Crawling into bed, I didn’t believe that the lightweight barrier of frozen chips would prevent them (ants) from crawling in from the (other) crack in the wall under the window. I knew also that, although there was an inexhaustible supply of water with which to kill them, I couldn’t live with a permanently wet kitchen (I also suspected that the water was seeping into the downstairs flat). There was electricity and stuff. No, the devious bastards.
I decided to visit the Dark Shop in the Arcade and buy WEAPONS OF ANT DESTRUCTION (upon the next occasion of leaving the flat).

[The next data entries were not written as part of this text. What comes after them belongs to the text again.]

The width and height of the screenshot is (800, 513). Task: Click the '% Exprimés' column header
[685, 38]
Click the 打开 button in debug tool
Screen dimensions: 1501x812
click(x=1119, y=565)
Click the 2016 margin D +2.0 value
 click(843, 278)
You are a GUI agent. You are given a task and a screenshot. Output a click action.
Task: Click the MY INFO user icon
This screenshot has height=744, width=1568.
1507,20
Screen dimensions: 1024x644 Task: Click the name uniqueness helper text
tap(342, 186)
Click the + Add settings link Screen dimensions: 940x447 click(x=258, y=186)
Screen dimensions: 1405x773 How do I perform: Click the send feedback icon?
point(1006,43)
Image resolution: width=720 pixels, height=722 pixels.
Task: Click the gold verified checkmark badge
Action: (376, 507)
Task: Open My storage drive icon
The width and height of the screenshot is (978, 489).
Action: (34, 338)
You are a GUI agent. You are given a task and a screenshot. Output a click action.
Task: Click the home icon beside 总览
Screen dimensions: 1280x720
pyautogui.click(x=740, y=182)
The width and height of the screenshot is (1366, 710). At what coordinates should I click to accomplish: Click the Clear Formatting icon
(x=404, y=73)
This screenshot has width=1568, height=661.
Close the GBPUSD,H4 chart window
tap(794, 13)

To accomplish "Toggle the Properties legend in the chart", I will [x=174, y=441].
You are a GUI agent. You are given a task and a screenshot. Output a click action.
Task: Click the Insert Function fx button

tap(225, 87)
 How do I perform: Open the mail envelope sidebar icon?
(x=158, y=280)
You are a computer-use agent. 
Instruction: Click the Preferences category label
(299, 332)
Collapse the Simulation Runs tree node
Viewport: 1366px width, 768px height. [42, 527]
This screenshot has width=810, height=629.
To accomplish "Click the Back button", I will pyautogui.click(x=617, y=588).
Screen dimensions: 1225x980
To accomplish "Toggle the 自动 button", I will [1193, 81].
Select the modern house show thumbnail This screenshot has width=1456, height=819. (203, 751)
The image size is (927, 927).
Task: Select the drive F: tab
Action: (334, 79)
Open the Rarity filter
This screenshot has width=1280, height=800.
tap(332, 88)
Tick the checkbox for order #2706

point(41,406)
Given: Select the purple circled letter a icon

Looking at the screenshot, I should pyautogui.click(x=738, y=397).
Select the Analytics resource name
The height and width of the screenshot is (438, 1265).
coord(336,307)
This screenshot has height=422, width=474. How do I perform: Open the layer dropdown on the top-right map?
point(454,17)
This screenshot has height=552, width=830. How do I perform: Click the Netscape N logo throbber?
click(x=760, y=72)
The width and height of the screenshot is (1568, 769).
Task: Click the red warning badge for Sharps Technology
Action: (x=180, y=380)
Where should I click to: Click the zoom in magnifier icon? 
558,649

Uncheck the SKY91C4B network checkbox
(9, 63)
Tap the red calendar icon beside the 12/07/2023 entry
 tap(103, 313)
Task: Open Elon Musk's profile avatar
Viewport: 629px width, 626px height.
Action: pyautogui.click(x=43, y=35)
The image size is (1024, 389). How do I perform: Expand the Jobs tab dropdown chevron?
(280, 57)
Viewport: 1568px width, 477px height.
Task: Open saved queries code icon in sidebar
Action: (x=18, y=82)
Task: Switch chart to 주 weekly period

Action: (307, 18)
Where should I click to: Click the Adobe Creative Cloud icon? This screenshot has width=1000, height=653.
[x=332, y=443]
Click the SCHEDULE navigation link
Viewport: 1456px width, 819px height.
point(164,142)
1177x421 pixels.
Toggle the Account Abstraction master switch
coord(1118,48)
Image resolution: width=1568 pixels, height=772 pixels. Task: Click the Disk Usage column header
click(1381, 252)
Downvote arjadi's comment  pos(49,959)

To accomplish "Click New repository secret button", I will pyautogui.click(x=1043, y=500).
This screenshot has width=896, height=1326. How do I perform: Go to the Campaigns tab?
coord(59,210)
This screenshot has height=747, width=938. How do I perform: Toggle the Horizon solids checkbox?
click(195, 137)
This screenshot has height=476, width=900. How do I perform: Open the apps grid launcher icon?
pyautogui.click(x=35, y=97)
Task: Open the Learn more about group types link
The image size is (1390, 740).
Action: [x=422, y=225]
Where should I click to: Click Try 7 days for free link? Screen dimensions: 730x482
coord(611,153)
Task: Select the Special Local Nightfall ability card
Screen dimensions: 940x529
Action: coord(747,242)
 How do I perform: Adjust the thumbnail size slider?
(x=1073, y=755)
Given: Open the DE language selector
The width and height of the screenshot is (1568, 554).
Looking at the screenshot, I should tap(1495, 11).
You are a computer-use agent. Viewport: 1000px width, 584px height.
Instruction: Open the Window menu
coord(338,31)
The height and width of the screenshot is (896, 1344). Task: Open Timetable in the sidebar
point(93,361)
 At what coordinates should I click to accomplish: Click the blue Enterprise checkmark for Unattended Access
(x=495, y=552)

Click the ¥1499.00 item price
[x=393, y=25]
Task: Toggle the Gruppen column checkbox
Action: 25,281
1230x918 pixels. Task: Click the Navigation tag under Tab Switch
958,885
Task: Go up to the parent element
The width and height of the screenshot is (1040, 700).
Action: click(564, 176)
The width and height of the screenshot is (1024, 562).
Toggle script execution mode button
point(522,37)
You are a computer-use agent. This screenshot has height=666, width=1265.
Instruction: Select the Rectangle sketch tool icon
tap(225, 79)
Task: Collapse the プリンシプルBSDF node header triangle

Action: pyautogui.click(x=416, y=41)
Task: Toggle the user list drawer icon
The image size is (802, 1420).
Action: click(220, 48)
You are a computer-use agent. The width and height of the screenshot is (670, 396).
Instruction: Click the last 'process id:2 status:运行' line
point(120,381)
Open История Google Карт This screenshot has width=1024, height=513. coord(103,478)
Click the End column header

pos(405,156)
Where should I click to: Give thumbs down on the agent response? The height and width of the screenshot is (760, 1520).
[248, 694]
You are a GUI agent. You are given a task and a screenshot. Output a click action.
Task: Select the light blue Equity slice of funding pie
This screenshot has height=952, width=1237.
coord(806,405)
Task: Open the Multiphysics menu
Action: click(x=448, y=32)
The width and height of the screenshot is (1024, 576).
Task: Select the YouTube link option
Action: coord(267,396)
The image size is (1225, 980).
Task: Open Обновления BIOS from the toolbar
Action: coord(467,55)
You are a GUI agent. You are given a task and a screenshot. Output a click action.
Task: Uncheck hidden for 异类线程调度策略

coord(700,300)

‘Ants’, I thought as I pulled He-Man duvet to face. Before submitting to the waves of exhaustion, I scribbled into my bedside notebook:
An idea – Vague Blizzard could feature ants. Perhaps in a symbolic fashion. They could represent Susan’s (the protagonist’s girlfriend) internalised anger at Pete’s (his girlfriend's) late-blossoming homosexuality? The ants could be gouging upon the carcass of a huge dog. Obviously, it being a stage play, the ants wouldn't actually exist per se, but be referred to in snatches of dialogue. eg - "Those ants, Pete. Look at them swarm upon our poor dog."